Sunday, May 18, 2008

Rumor: 3G iPhone to sell for US$199 | The Apple Core | ZDNet.com

If this rumor doesn't end up being even remotely close to reality I'm going to be totally bummed...

Rumor: 3G iPhone to sell for US$199 | The Apple Core | ZDNet.com

we'll see, but if it's at that price point, I'm buying TWO!

Wednesday, May 14, 2008

Livescribe Smartpen

This just popped up on the radar on the IxDA List:

Livescribe - Pulse Smartpen

It looks pretty awesome, and almost magical if it lives up to its marketing description...

Wednesday, May 7, 2008

echominder: a home run from Intuit (and it's free!)

Being an ex-Intuit employee, I always like to keep tabs on stuff that they've been researching.

One of the coolest services that has come out of their research group is Echominder:
echominder


Here's a[n edited] description from the echominder site of how the service works:

scenario

you've got a flight tomorrow and just remembered you need to pick up your dry cleaning and set your out of office message. you're driving to work and can't stop to write it down, but echominder is in your speed dial:

  • as you're driving home, call echominder and instruct it to have your cell phone ring at 4:30pm with a reminder to pick-up the dry cleaning.
  • leave another message to call you at 8:00am tomorrow morning to remind you to turn on your out of office message on your computer before you shut down and leave for the airport.
  • your phone rings right on time and you get the important things done.
I had actually been using a similar system before signing up for echominder: I'd call my voice mail at work to remind me to do certain things, but I would have to actually be in the office and then log into my voice mail to get the message.

Now that I've used echominder a few times, I've found it to be invaluable since it takes out the variables that caused my older methodology to break down:
  1. Location: I don't have to be in the office, because echominder calls me wherever I am.
  2. Timing: echominder calls me at the time I specify; I don't have to get a message and then remember to act on it at a particular time, or enter it into Outlook to remind me.
Great service. I just hope it doesn't get Zipingoed.

Monday, April 7, 2008

DomQuery for Windows Forms in .NET

Seems like it would be useful to be able to say, "Give me all the controls on this Windows Form that are check boxes," or add other critera and have the system return a collection of those objects that one could act upon.

Anyone know if such functionality exists?

Friday, January 25, 2008

Once again the last person on earth to hear about a cool application

How did Apple's Quartz Composer never come up on my radar? I had to find out about it from this post on CreateDigitalMusic.com:

Lily: Browser Beatboxes and the Rebirth of Max-Like Patching

...and that was posted in August of last year.

Anyway, here's the official Apple intro page for it, and QC looks very interesting.

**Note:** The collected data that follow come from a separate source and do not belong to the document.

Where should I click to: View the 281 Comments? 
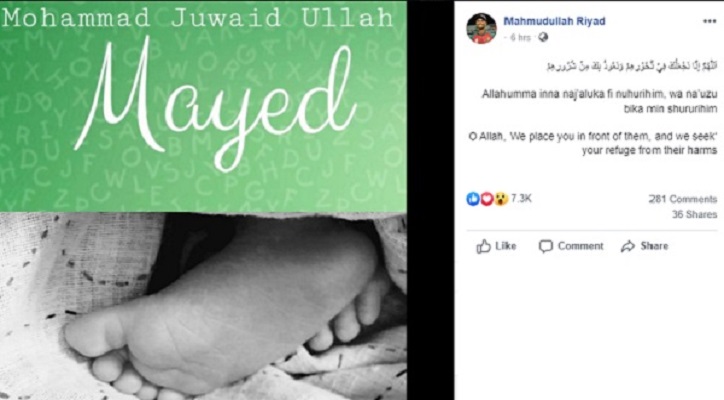[x=682, y=199]
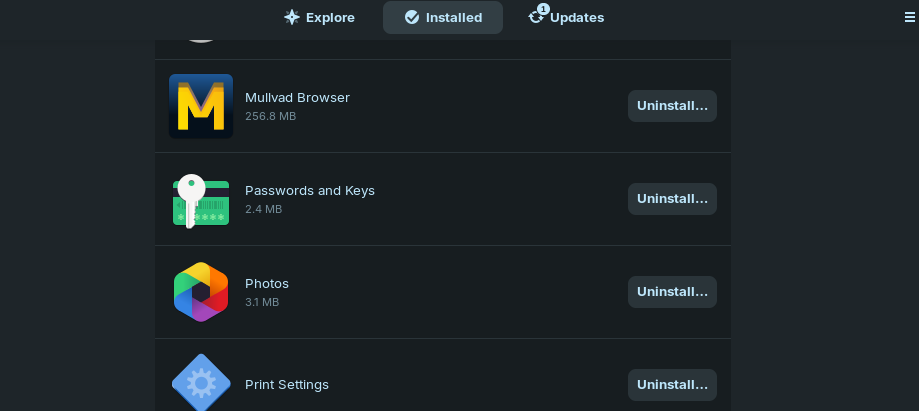Select the Passwords and Keys key icon

(201, 201)
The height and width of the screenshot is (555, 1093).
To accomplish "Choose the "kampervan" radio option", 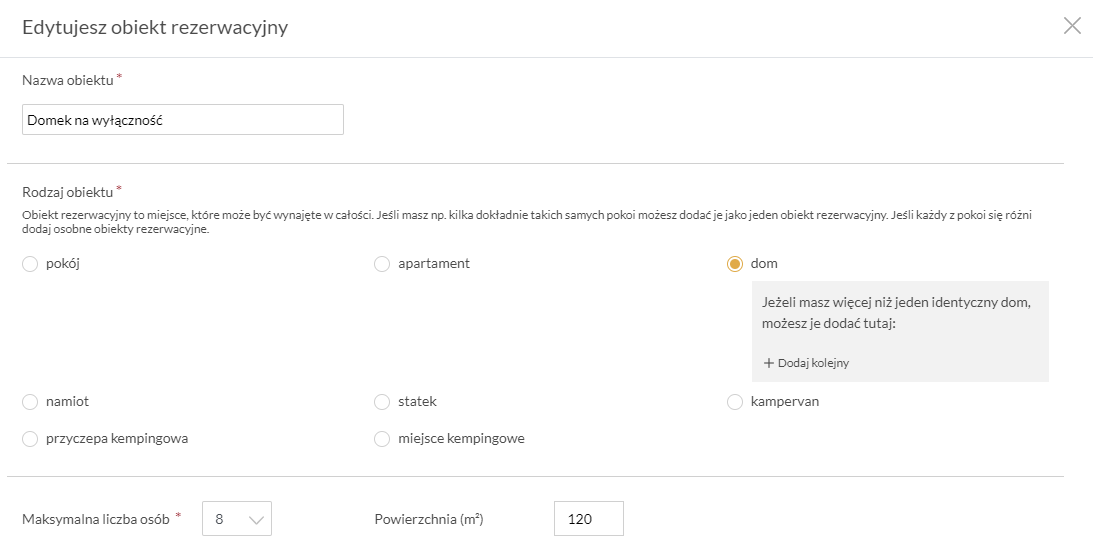I will pyautogui.click(x=735, y=402).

Working with Quartz Composer

Additionally, it comes free with Apple's development tools on Mac OS X, so that makes it even better!

Here's a quote from CDM that I particularly liked:

First, Apple quietly acquired the developer of a little-known live visual/VJ app called Pixelshox, transformed it into a new app called Quartz Composer, made it part of the Mac OS X developer tools, and made it central to their UI efforts. One day, a tiny VJ app with a cult following, the next, central to Cupertino’s OS strategy? Interesting.

Wednesday, December 19, 2007

Mac OS X - Keyboard Shortcuts for Screen Captures

I had recalled that there were keyboard shortcuts for doing screen captures (instead of always using Grab). The following is from the Apple Help that describes how to do it. The important part is holding down the Control key so that the image goes to the clipboard instead of as a file on the desktop...
Shortcuts for taking pictures of the screen

Use these shortcuts to take pictures of the screen in Mac OS X.
  • {Command}-Shift-3
Take a picture of part of the screen
  • {Command}-Shift-4, then drag to select the area you want in the picture.
  • To cancel, press Escape.

To Take a picture of a window, a menu, the menu bar, or the Dock.
  • Press {Command}-Shift-4, then press the Space bar. Move the pointer over the area you want so that it's highlighted, then click.
  • To drag to select the area instead, press the Space bar again.
  • To cancel, press Escape.
Screen shots are saved as files on the desktop. If you want to put the screen shot in the Clipboard, rather than create a file, hold down the Control key when you press the other keys. You can then paste the picture into a document.

I just needed this in a convenient spot that I could reference later (i.e. here).